#### Task requirements
Reproduce the opening lines of the records exactly, please, stopping after the line that contains "Task: Click the m = 3 magnitude legend circle".
[Source data Boundary: Start]
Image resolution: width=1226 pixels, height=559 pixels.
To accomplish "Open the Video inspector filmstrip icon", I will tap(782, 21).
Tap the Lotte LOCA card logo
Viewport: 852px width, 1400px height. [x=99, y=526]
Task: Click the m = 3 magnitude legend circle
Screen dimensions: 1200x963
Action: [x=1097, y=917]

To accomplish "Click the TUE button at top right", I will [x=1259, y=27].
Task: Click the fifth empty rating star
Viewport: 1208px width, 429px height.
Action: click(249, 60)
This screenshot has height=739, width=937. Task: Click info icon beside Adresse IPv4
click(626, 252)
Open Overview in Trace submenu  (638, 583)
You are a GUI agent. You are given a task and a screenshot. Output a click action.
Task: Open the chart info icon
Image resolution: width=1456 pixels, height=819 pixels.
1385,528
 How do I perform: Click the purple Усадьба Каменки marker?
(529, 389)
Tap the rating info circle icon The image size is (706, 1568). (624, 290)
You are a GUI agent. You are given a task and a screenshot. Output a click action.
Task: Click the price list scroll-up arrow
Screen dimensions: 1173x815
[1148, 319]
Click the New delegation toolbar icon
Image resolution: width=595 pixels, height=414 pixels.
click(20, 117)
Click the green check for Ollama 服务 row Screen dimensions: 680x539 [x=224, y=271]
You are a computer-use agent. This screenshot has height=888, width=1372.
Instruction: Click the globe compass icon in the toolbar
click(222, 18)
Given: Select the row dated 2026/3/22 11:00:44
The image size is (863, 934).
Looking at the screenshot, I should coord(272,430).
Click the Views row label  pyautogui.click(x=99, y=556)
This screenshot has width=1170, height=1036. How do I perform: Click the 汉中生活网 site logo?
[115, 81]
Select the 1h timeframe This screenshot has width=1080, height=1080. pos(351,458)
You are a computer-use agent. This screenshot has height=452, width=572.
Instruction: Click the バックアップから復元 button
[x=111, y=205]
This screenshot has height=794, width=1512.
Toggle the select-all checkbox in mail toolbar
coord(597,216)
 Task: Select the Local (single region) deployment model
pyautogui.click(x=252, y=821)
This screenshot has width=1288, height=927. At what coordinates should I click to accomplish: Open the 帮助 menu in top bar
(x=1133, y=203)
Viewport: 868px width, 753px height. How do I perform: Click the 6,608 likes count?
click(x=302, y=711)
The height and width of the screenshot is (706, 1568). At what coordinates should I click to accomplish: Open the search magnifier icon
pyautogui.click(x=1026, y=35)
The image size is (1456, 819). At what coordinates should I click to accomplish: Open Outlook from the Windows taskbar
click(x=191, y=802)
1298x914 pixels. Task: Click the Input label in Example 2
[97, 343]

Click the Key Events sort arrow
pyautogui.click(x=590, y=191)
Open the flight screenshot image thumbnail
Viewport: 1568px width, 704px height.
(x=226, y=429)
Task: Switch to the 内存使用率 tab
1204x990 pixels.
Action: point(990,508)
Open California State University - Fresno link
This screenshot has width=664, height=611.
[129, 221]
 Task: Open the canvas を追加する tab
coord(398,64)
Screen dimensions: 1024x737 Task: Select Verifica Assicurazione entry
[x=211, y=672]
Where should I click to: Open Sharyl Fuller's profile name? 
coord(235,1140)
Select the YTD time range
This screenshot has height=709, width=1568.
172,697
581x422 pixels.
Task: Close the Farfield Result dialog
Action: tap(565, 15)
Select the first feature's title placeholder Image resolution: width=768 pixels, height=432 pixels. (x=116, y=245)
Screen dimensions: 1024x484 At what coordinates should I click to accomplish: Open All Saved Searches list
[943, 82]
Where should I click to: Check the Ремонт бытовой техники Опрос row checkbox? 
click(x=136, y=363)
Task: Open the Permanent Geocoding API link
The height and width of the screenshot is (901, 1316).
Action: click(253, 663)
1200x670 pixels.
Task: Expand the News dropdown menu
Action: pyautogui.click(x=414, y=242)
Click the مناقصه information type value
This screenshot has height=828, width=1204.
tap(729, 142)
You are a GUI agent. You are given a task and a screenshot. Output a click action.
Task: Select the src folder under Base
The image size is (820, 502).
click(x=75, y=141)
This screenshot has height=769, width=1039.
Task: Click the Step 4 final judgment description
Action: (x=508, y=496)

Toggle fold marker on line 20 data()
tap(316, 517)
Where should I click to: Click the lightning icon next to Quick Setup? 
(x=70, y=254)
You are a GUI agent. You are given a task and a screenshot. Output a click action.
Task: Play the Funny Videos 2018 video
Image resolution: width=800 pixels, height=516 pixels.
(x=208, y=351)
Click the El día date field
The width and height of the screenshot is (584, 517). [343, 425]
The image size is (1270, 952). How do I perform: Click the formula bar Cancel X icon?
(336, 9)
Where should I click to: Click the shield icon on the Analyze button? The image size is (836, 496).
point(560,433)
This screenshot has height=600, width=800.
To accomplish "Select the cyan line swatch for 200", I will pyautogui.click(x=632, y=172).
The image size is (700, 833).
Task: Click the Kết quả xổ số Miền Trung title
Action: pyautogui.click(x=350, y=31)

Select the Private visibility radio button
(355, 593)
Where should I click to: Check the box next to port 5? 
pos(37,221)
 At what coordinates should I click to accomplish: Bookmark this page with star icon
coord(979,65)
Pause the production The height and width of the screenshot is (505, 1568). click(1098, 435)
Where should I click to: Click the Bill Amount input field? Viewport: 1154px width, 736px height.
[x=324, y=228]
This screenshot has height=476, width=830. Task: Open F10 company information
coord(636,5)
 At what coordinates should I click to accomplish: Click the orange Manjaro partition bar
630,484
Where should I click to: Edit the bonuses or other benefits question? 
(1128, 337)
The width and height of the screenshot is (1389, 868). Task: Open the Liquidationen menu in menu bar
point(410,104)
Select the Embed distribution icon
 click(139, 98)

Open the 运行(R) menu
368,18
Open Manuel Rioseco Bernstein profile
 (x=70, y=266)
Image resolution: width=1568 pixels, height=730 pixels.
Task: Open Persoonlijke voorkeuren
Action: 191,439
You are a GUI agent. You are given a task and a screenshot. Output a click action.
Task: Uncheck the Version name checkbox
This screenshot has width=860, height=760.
[Source data Boundary: End]
#### Written answer
Image resolution: width=1226 pixels, height=559 pixels.
To accomplish "Open the Video inspector filmstrip icon", I will tap(782, 21).
Tap the Lotte LOCA card logo
Viewport: 852px width, 1400px height. [x=99, y=526]
Task: Click the m = 3 magnitude legend circle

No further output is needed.